◆ **Prompt**
The required output is the line with "Task: Click the grid view icon button" plus all lines that follow it to the end of the listing below, written out exactly, with no pictures.

◆ **Available data**

····················

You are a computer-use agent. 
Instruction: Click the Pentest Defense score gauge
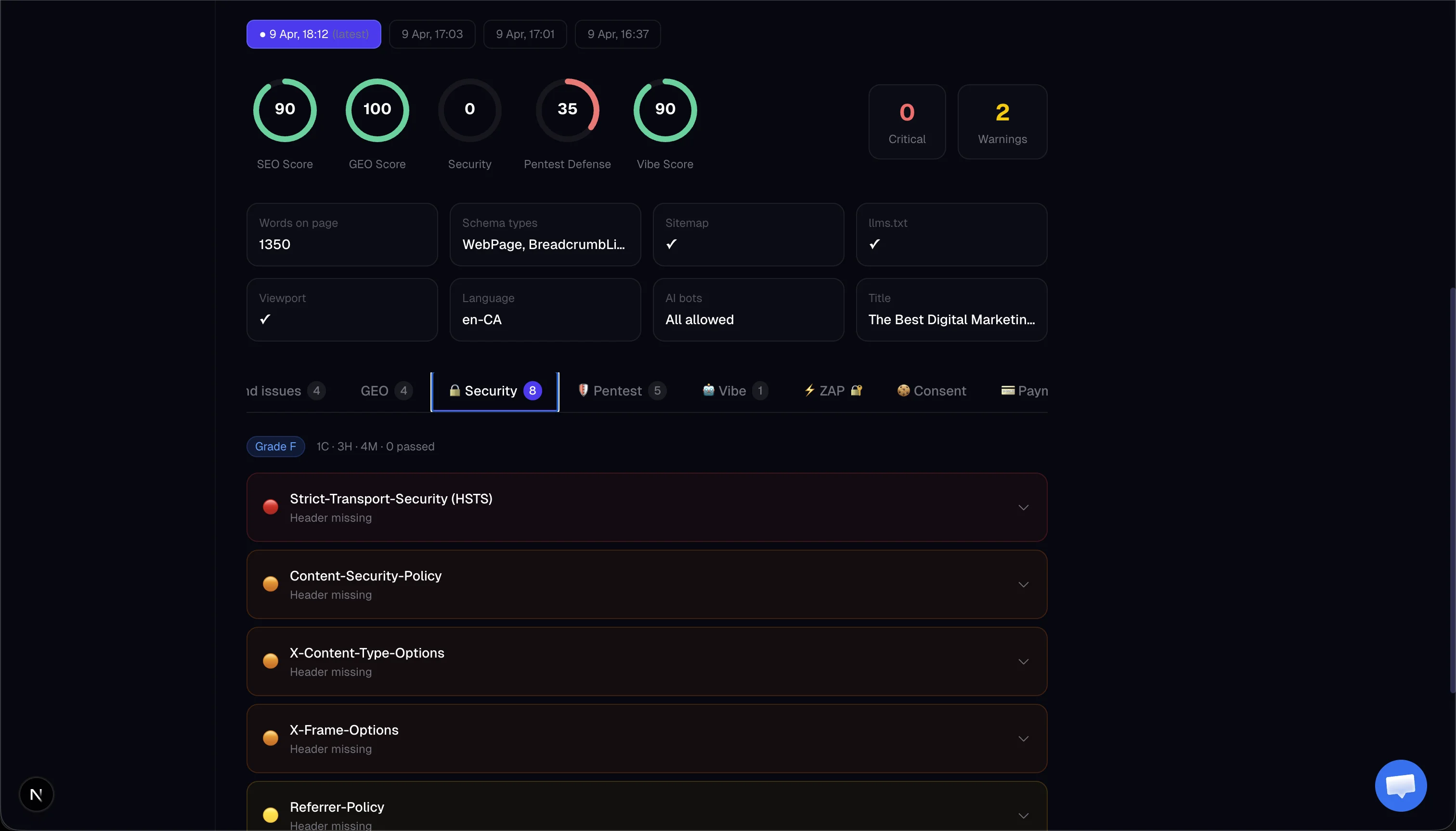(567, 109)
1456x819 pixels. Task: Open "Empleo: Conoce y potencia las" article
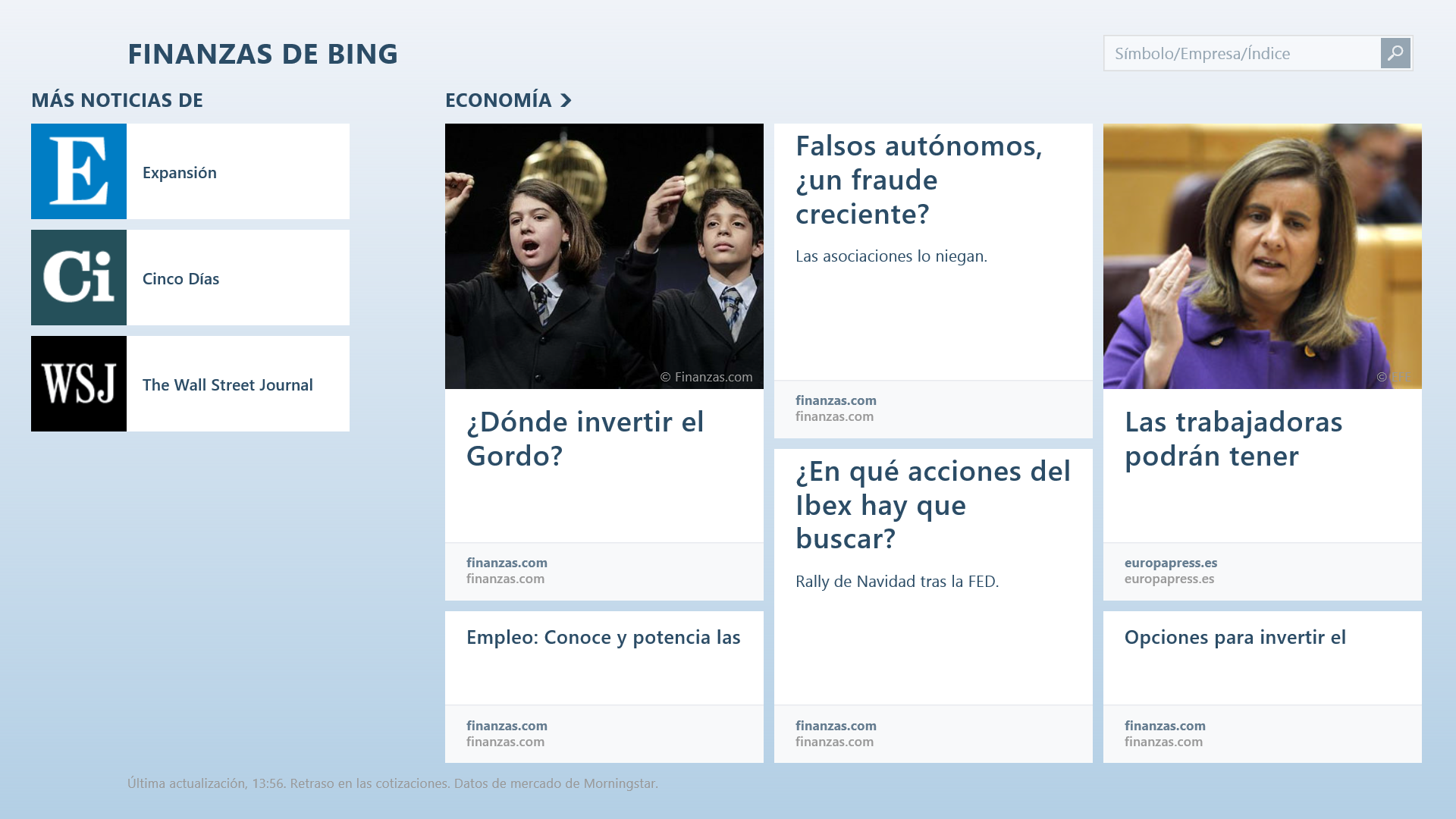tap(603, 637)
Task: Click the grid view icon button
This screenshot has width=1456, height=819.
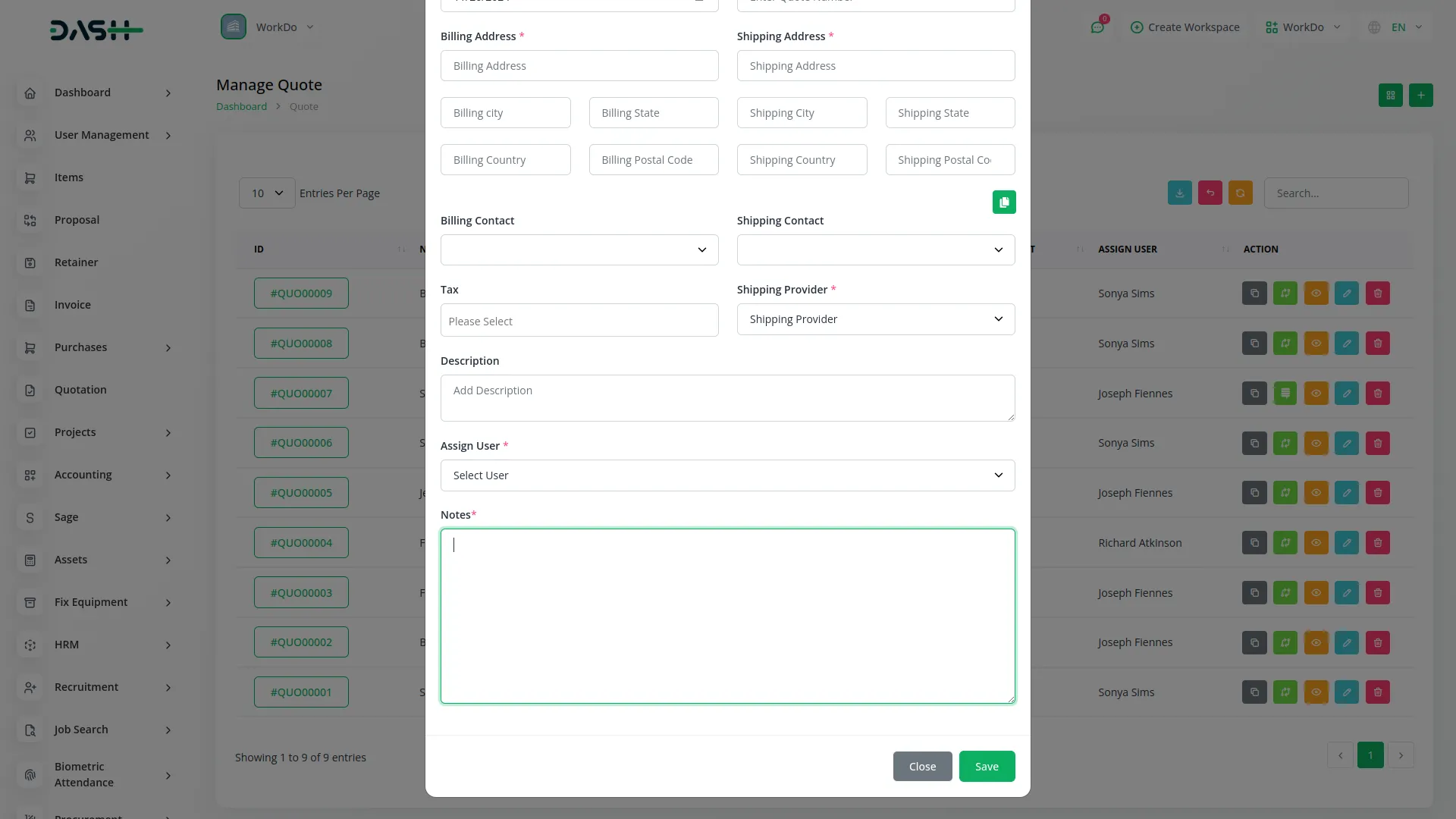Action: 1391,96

····················

◆ **Answer for the task**
Task: Click the grid view icon button
This screenshot has width=1456, height=819.
Action: 1391,96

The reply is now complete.